Our longstanding worries about ballot fraud with mail-in votes were heightened this week, when a federal appeals court ruled on Tuesday that a Pennsylvania requirement for mail-in ballots with missing or incorrect dates to be tossed out is unconstitutional. The court, in our opinion, ruled ridiculously that the state’s date requirement for mail-in ballots violated the Civil Rights Act, along with the First and 14th Amendments.
“The date on a mail ballot envelope thus has no bearing on a voter’s qualifications and serves no purpose other than to erect barriers to qualified voters exercising their fundamental constitutional right to vote,” a group led by Democratic superlawyer Marc Elias argued.
The federal appeals court didn’t agree with that argument, saying the date requirement imposed a “minimal burden on Pennsylvanians’ right to vote,” and that the requirement is “non-discriminatory.” But the court nonetheless found that none of the state’s reasons for the rule “justified the burden the date requirement imposed.”
The court’s ruling is extremely concerning.
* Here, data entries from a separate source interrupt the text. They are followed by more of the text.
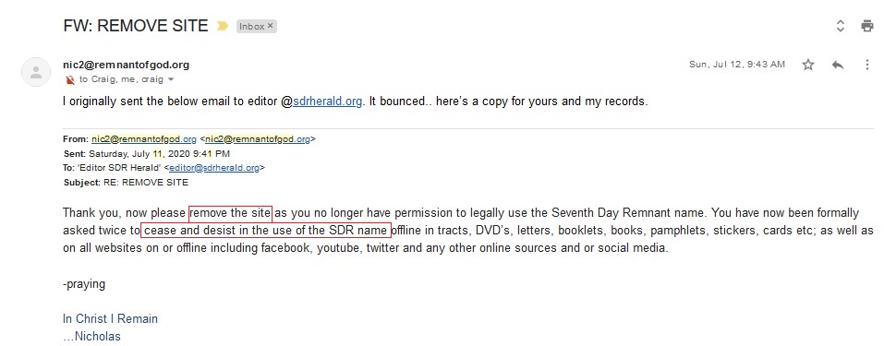Screen dimensions: 884x346
Task: Open the sdrherald.org link
Action: tap(327, 102)
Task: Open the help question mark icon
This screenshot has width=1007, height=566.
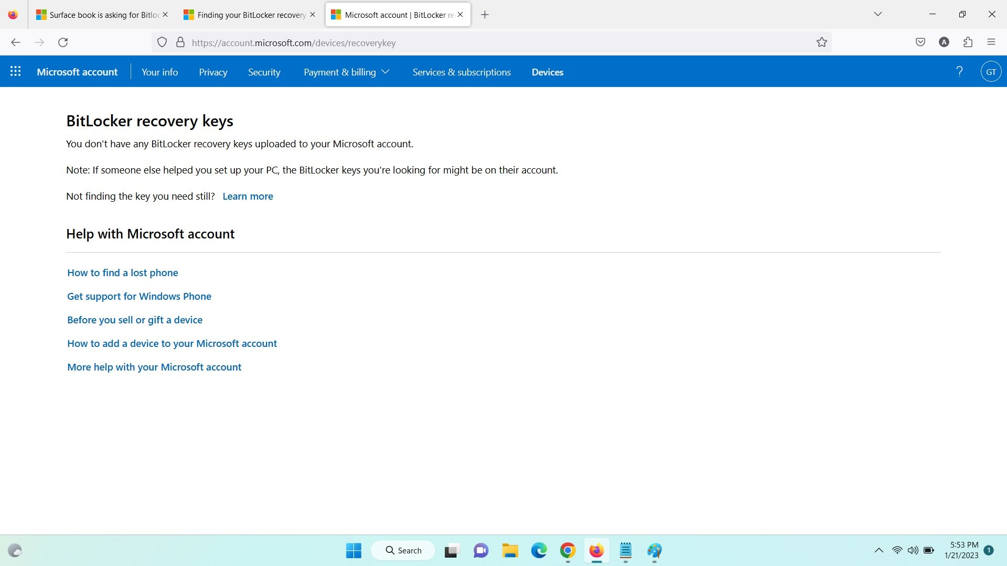Action: pos(960,71)
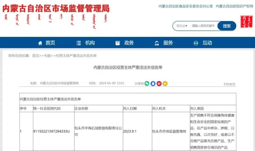
Task: Expand the 搜本站 search scope dropdown
Action: click(x=182, y=26)
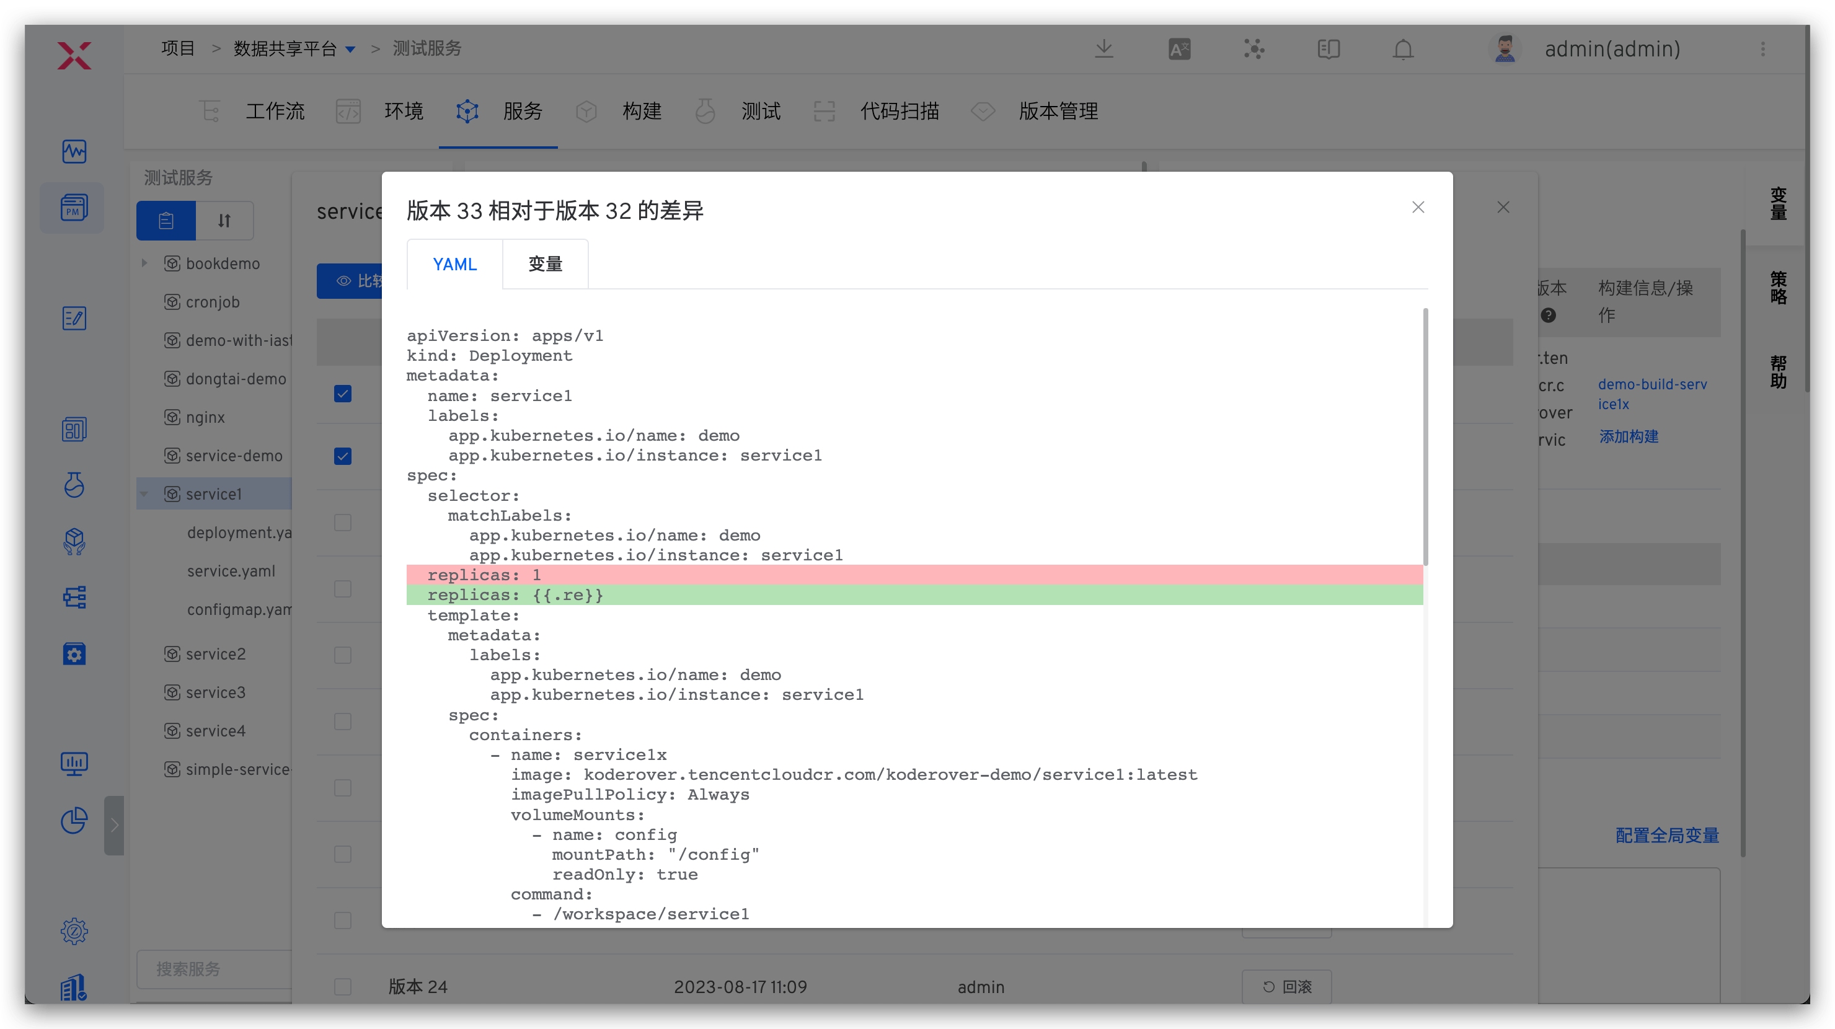Click the YAML diff vertical scrollbar
Image resolution: width=1835 pixels, height=1029 pixels.
tap(1425, 437)
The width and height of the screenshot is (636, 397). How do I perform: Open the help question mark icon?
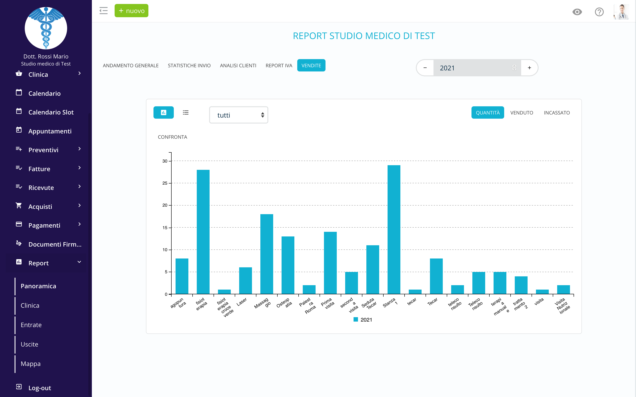point(599,12)
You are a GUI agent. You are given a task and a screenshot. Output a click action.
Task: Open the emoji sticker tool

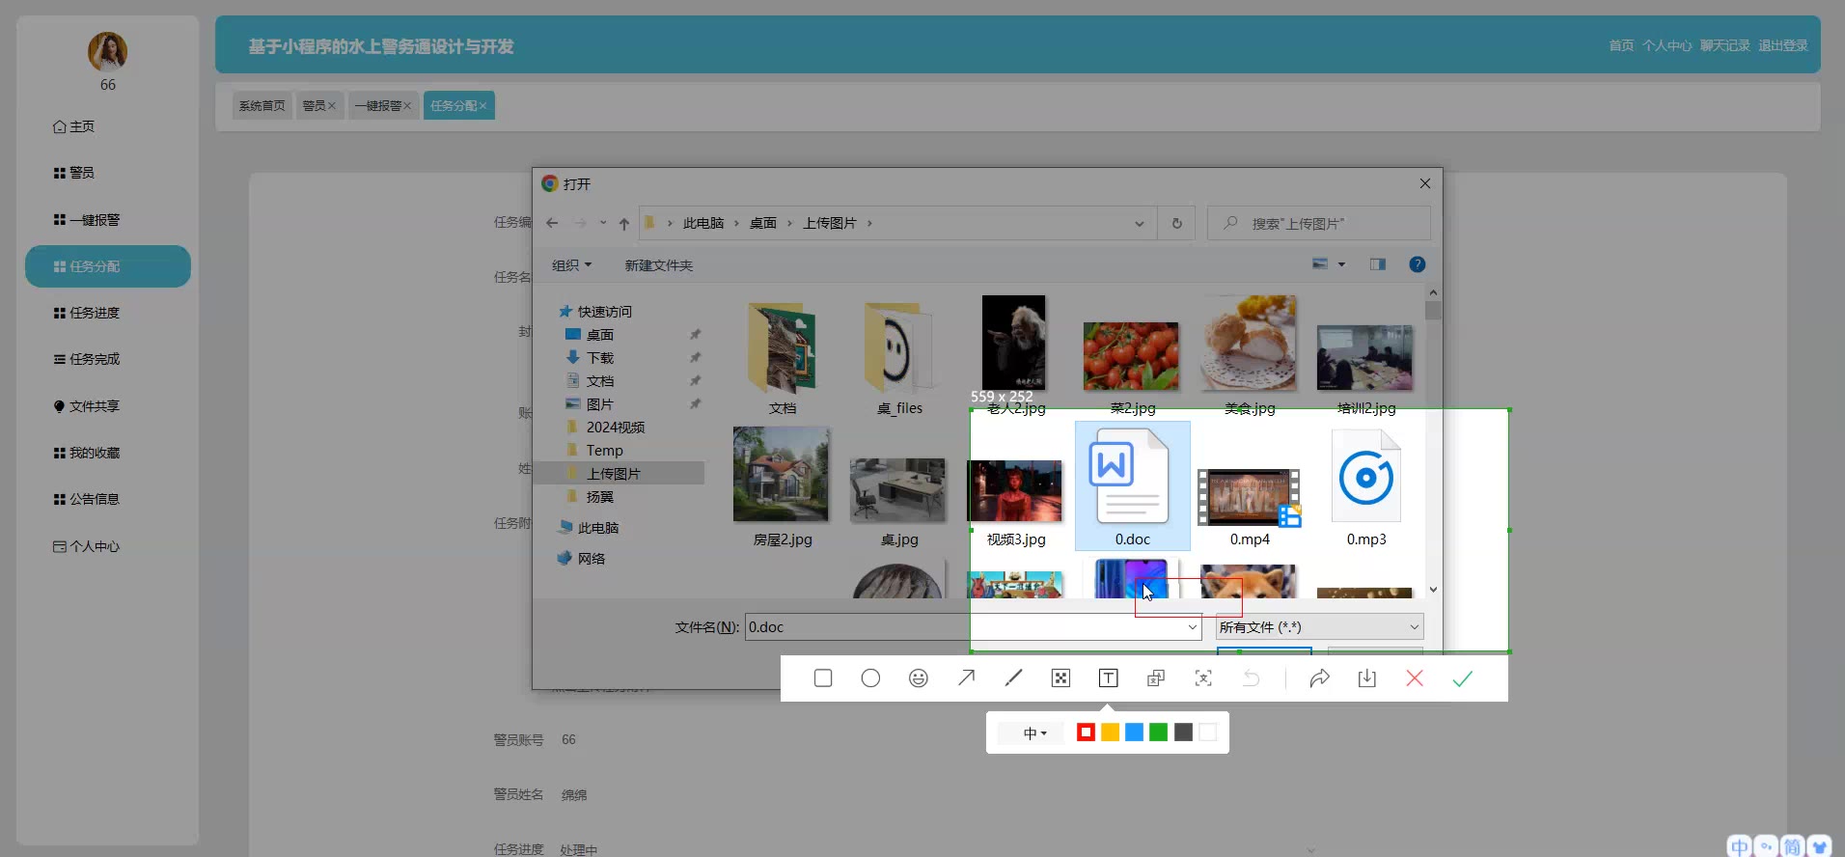tap(918, 678)
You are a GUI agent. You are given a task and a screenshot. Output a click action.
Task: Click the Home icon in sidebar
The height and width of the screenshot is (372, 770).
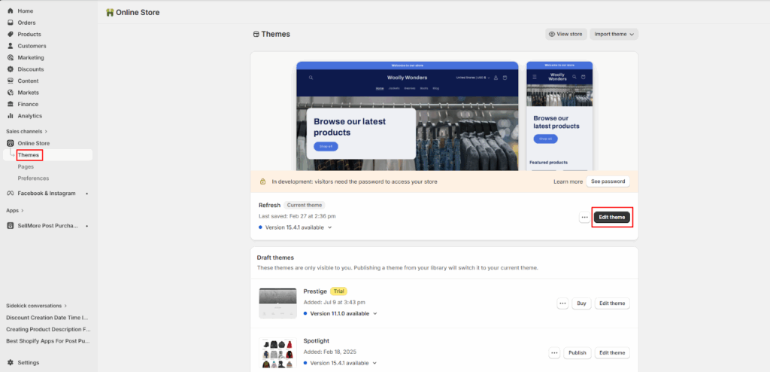coord(11,11)
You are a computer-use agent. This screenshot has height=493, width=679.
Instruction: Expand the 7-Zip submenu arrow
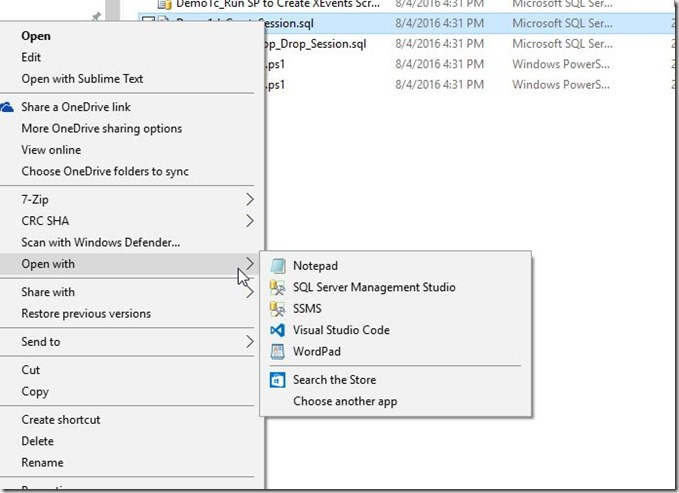tap(249, 200)
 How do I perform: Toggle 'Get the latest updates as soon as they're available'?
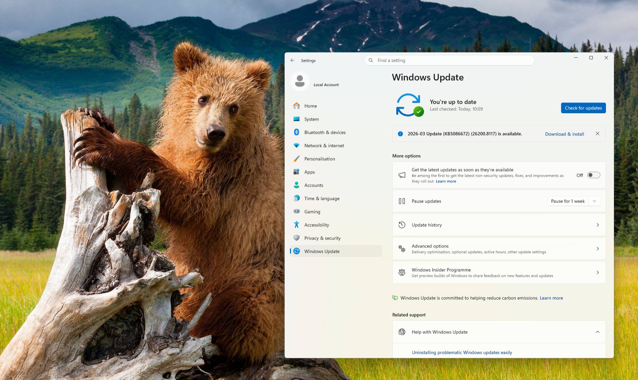(593, 175)
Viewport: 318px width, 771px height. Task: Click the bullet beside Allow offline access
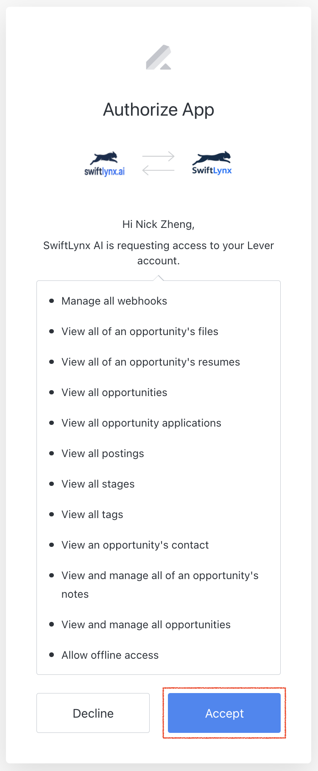click(x=52, y=655)
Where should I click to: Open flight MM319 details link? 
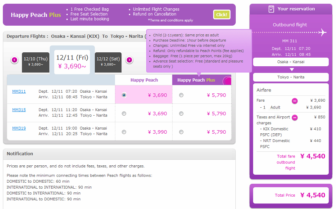[19, 128]
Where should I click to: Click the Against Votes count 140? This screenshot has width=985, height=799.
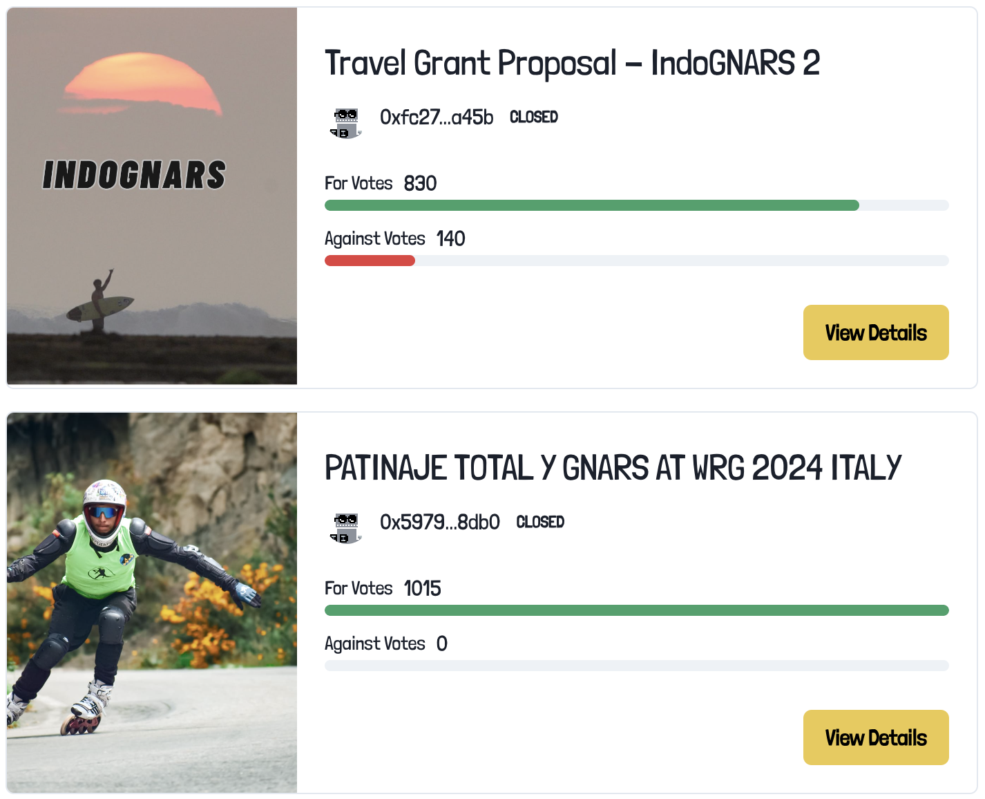450,239
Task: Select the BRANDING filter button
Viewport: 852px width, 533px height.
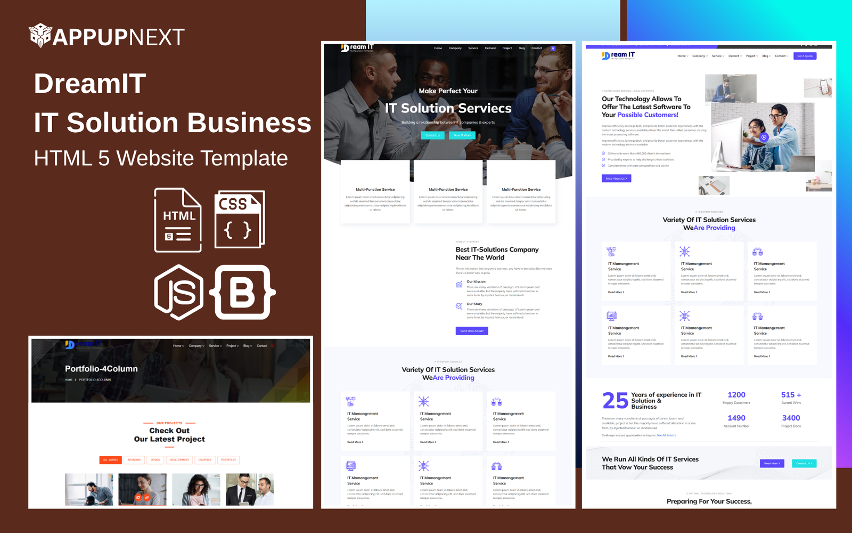Action: (x=134, y=459)
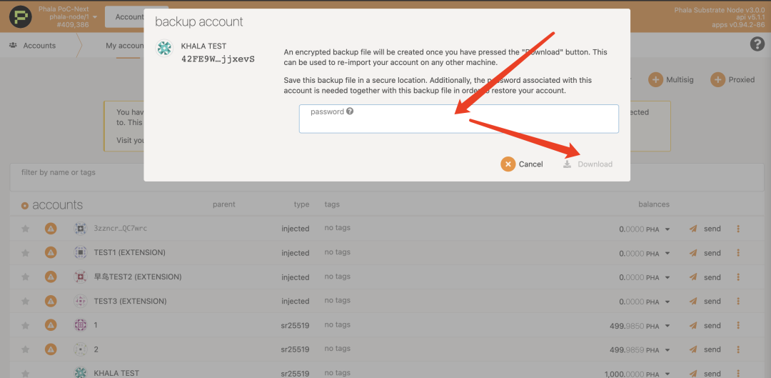Switch to the My accounts tab
The image size is (771, 378).
pyautogui.click(x=126, y=46)
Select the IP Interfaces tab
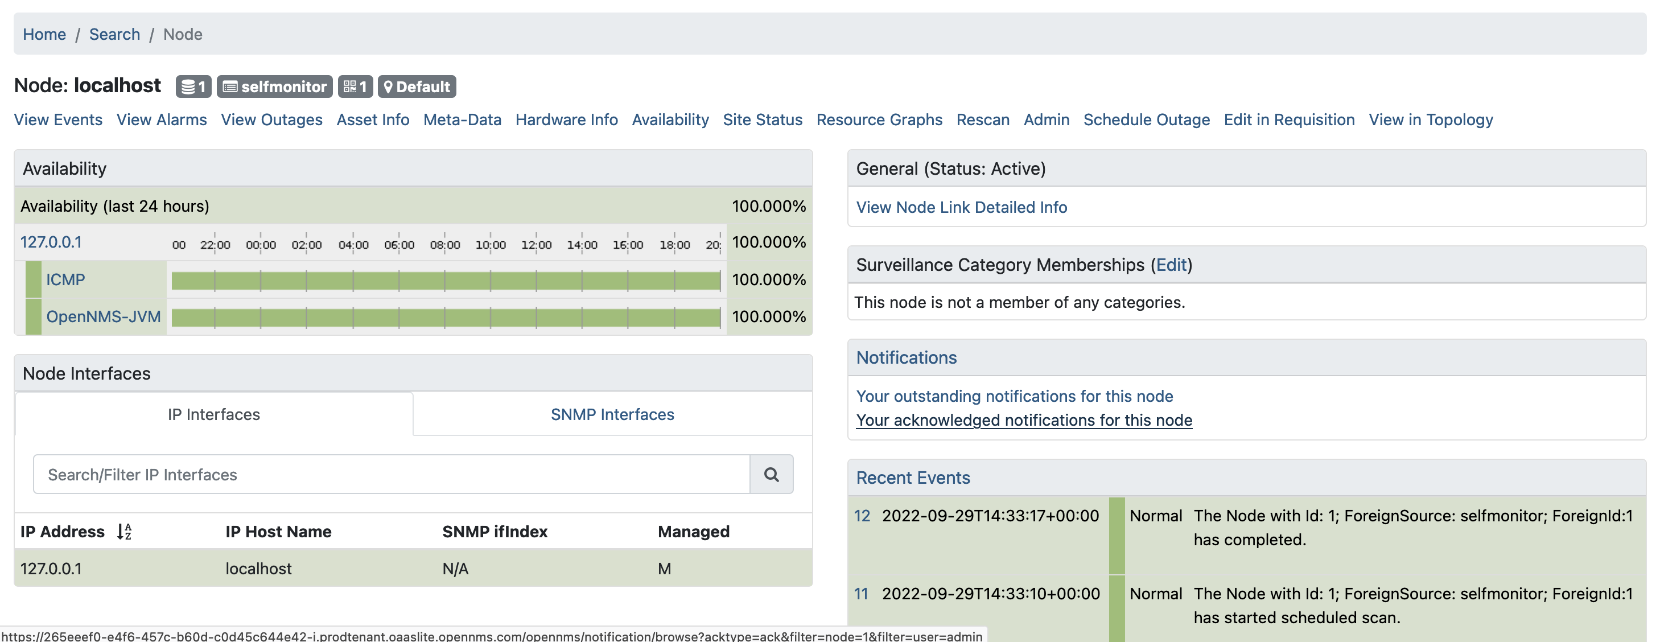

Last year, mail-in ballots threatened to overturn the victory of Republican Dave McCormick in Pennsylvania’s crucial US Senate election. The Bucks County Board of Elections voted 2-1 along party lines to accept hundreds of ballots that were either undated or lacked a proper date. Several other counties almost followed its lead, until a public uproar forced them to stand down.
Some 30% of votes cast in the 2024 presidential election were mail-in ballots. States such as California, Oregon, Washington and Colorado conduct their elections entirely by mail. Mail-in ballot rules are consistently being relaxed with states such as New Jersey, California and Nevada now automatically mailing ballots to every registered voter on their notoriously error-prone and inaccurate rolls.
We should be tightening the rules for mail-in-ballots to ensure fair and safe elections. The courts are relaxing them in ways that invite fraud.